**Task input:**
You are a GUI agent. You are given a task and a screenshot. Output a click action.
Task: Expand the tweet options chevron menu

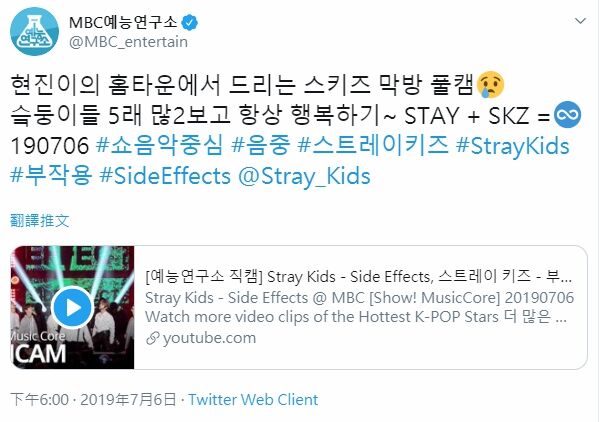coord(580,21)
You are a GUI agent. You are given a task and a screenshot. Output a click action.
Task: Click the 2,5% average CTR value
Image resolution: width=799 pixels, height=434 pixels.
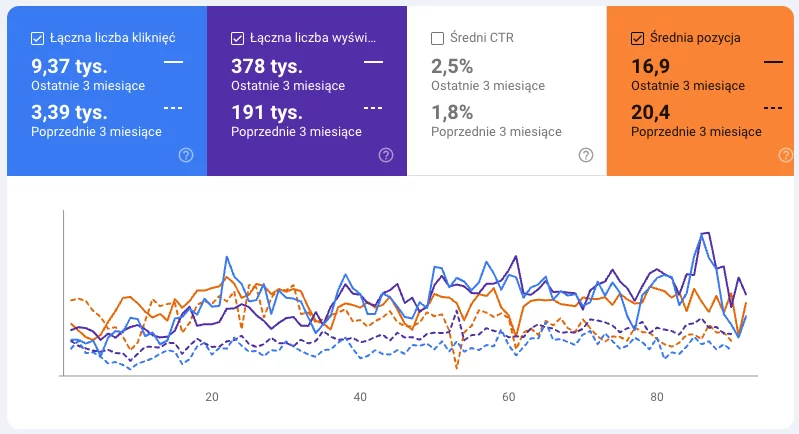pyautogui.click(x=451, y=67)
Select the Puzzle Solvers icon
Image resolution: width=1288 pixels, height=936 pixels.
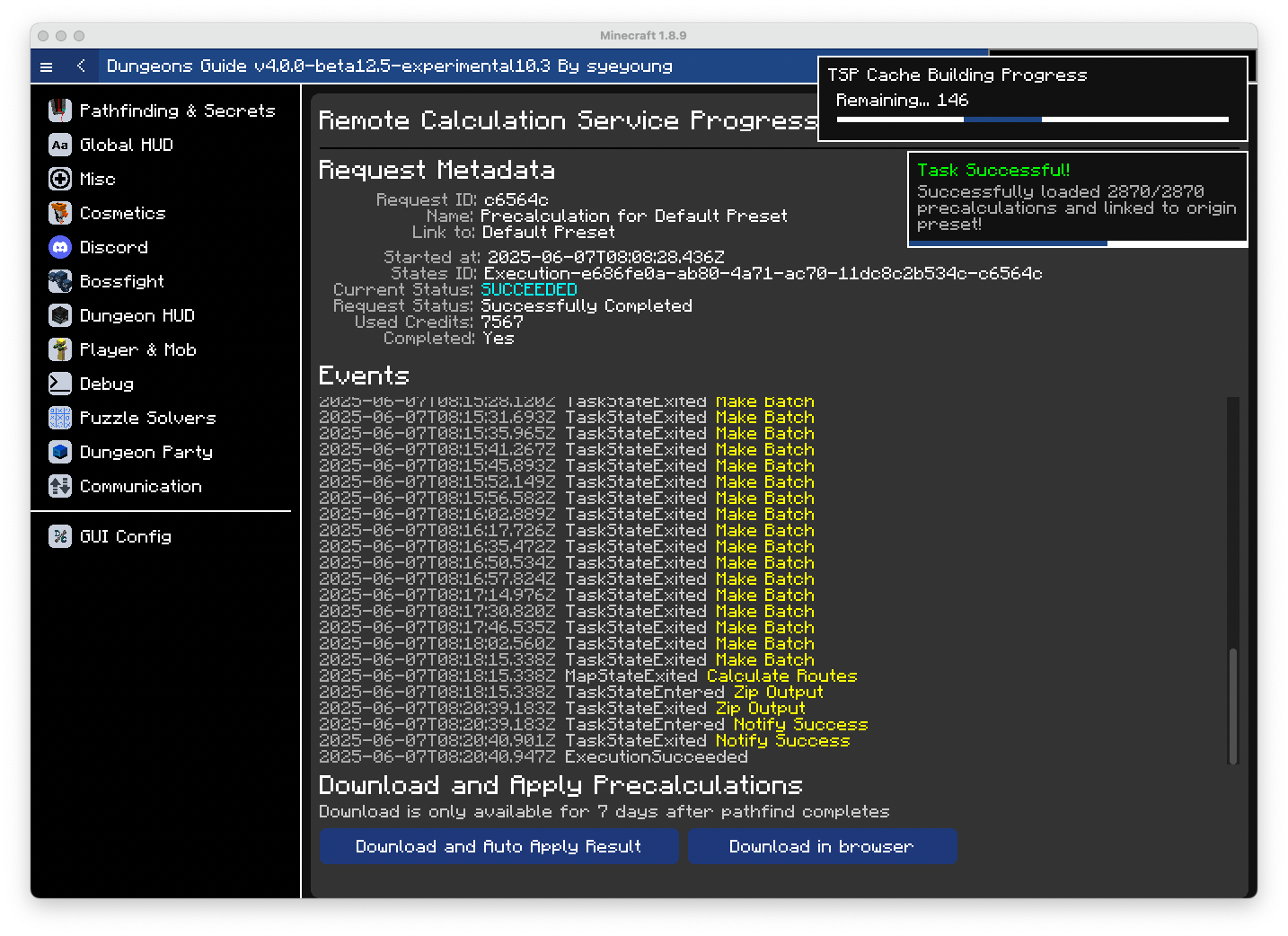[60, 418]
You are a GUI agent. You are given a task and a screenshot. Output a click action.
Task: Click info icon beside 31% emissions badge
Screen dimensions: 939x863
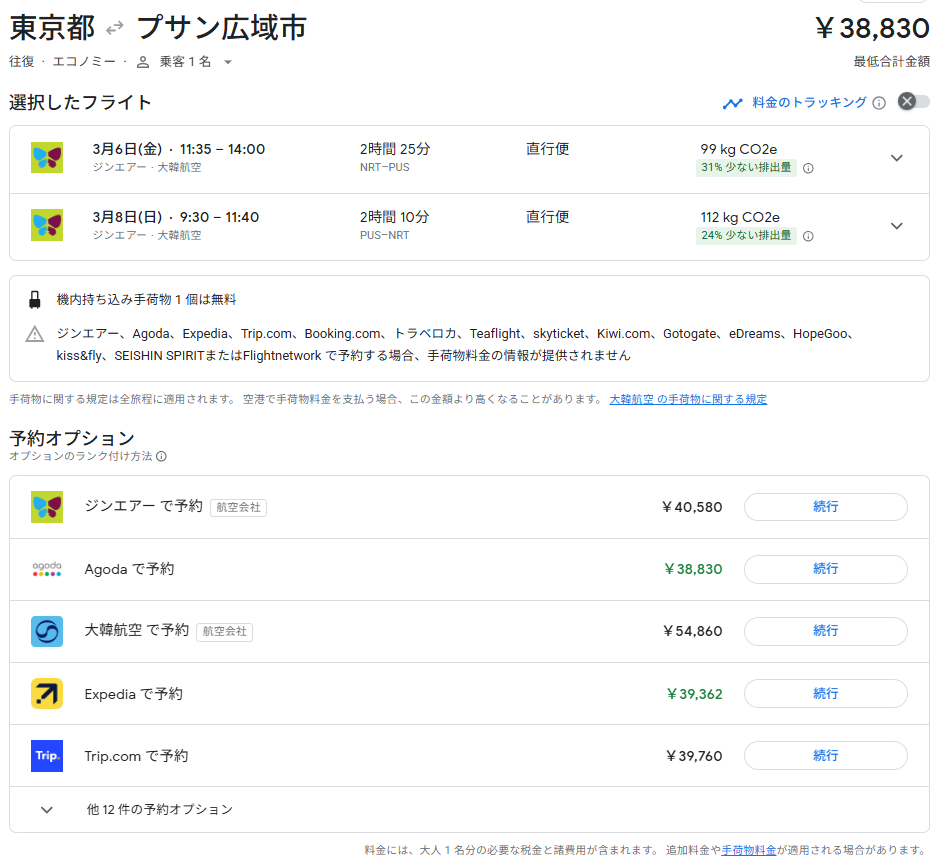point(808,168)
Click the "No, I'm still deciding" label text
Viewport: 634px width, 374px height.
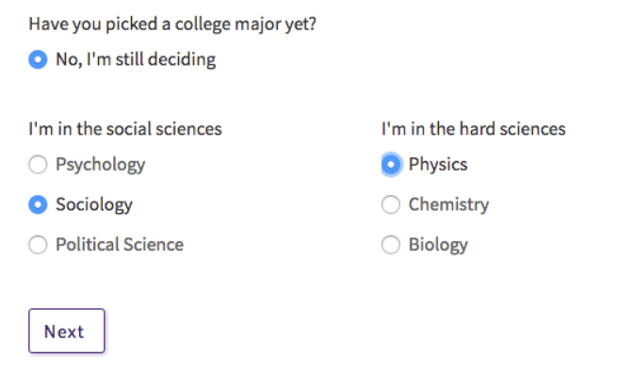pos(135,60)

--

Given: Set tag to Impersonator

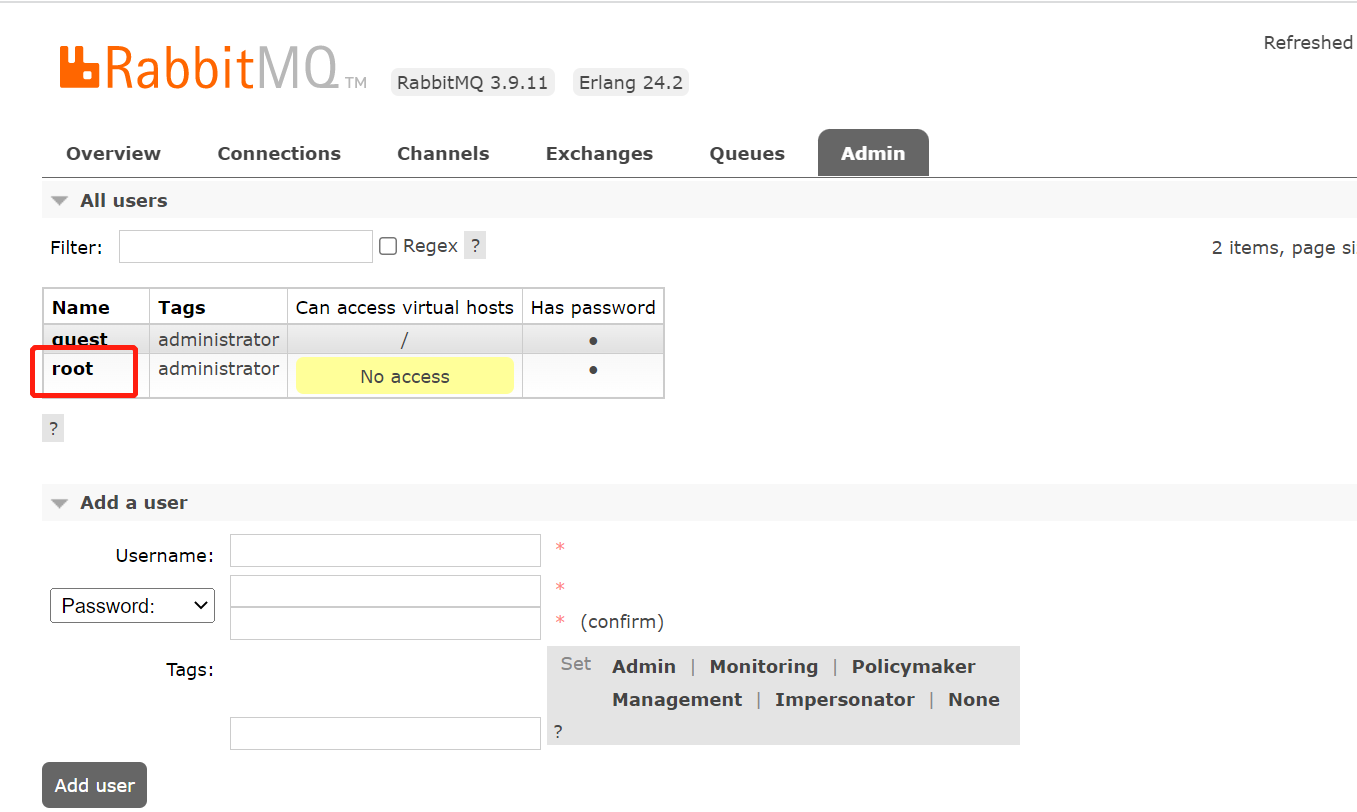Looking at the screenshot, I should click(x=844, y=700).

**Problem to work on:**
Return each line of the entries that holds the string "icon".

**Result of the exercise:**
Select the Puzzle Solvers icon
Task: Click info icon beside 31% emissions badge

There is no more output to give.